Shadow era affamato.

La prima cosa che aveva fatto, quando i due spioni lo avevano spinto dentro dopo avergli tolto il nastro adesivo da polsi, caviglie e bocca e lo avevano lasciato solo, era stato di ispezionare con cura la stanza. Aveva battuto sulle pareti ottenendo un suono sordo, metallico. In alto in alto c’era una piccola griglia di ventilazione. La porta era chiusa ermeticamente.

Dal sopracciglio sinistro gli colava un sottile rivolo di sangue. Aveva mal di testa. Il pavimento era spoglio. Picchiò: era fatto dello stesso materiale metallico delle pareti.

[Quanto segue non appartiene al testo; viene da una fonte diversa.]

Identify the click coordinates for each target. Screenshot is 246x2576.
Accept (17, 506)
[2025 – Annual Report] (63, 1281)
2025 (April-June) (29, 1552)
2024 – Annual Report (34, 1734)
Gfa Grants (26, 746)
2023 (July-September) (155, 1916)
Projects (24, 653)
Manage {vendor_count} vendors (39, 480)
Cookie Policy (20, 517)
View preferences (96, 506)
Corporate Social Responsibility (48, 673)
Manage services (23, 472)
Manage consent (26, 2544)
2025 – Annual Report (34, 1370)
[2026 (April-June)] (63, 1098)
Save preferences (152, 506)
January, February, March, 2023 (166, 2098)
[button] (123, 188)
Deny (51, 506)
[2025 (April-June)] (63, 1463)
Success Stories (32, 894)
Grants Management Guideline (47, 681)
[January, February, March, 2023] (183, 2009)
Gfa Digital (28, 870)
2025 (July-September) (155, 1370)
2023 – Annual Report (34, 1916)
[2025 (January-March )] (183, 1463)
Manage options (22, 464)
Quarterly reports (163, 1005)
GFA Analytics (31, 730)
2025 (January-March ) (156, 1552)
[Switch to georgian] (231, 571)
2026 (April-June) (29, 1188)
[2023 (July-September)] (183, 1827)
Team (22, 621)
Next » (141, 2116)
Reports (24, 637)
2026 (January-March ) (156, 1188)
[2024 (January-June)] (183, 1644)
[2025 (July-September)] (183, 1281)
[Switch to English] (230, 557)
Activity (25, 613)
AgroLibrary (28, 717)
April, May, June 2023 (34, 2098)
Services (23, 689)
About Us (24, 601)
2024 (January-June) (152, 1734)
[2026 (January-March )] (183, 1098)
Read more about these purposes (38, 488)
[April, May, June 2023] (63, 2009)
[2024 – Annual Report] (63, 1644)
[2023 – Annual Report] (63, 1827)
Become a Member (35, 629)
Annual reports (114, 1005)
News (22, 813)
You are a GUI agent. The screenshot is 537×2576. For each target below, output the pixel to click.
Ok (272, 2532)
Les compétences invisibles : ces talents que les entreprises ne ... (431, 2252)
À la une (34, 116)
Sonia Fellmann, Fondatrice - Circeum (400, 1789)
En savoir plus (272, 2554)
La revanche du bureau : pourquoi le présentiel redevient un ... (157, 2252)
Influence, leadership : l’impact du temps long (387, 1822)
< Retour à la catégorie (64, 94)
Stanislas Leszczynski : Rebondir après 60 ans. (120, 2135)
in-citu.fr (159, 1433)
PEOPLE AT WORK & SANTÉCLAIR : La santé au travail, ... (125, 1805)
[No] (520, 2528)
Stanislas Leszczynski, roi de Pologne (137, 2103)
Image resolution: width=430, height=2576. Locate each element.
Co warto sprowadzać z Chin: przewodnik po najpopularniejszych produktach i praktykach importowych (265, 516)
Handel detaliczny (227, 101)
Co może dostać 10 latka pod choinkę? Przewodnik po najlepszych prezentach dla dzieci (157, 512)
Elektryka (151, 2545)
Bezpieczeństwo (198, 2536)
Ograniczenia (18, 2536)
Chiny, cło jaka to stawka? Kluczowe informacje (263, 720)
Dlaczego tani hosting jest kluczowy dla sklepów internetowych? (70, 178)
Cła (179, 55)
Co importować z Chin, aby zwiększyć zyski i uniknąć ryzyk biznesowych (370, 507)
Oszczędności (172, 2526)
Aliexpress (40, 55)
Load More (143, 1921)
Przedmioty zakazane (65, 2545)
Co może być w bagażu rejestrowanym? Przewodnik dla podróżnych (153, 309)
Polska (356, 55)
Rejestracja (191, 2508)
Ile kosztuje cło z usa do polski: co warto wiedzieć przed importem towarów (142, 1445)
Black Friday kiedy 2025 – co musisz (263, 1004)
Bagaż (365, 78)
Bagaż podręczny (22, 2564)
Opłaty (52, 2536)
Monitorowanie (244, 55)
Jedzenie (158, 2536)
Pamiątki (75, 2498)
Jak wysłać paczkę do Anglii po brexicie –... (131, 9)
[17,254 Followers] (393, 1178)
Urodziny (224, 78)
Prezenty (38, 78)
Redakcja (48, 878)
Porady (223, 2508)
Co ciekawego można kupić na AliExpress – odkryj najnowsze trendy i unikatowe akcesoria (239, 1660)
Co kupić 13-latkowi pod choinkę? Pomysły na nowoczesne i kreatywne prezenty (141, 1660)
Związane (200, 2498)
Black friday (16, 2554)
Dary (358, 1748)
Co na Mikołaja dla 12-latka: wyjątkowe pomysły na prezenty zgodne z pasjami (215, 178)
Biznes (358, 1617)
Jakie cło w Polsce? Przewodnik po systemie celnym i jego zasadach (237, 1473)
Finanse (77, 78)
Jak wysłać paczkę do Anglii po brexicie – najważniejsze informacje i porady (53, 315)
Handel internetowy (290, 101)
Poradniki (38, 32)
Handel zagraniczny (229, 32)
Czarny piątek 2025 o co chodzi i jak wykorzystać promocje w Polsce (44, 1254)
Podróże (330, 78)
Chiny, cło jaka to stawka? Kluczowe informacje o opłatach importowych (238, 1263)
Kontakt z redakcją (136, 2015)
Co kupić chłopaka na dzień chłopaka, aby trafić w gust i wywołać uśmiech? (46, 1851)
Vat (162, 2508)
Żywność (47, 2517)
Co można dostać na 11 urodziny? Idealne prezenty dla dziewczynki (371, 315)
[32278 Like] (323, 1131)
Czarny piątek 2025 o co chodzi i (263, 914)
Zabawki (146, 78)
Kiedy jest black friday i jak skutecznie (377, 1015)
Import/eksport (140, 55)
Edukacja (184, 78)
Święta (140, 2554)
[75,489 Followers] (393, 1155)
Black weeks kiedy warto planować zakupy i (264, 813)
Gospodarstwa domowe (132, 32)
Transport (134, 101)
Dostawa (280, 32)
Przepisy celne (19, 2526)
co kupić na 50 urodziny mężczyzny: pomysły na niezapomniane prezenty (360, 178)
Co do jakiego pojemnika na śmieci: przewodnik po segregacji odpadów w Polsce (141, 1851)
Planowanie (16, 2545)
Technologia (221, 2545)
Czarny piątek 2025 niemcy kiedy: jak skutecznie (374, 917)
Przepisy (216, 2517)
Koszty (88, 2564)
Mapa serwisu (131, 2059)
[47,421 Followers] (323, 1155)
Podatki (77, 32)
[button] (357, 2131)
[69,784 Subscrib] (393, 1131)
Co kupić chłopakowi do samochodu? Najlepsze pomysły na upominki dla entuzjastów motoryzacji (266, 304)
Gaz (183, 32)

Sollevò il coperchio del secchio, pisciò e riappoggiò il coperchio. Secondo il suo orologio erano passate solo quattro ore dall’imboscata al ristorante.

Non aveva più il portafogli, però gli avevano lasciato le monete.

Sedette sulla sedia davanti al tavolino pieghevole coperto da un panno verde pieno di bruciature di sigaretta. Si esercitò a far comparire le monete attraverso il ripiano del tavolo, poi ne prese due da venticinque centesimi ed eseguì il cosiddetto Trucco Ozioso.

Nascose una moneta nel palmo destro e mostrò l’altra nella sinistra tenendola tra indice e pollice. Poi finse di prendere quella che teneva con la sinistra mentre in realtà la nascondeva nel palmo e apriva la mano destra per mettere in mostra la moneta che non si era mai mossa di lì.

Manipolare le monete richiedeva tutta la sua capacità di concentrazione; anzi, se era arrabbiato o sconvolto non riusciva a combinare niente, e quindi esercitarsi con i giochi di prestigio, anche quelli che non avevano un senso — come in questo caso, in cui aveva investito un’enorme quantità di fatica e abilità per creare l’illusione di spostare una moneta da una mano all’altra, cosa che si potrebbe ottenere con un semplice gesto — aveva sempre l’effetto di calmarlo, di scacciare dalla sua mente agitazione e paura.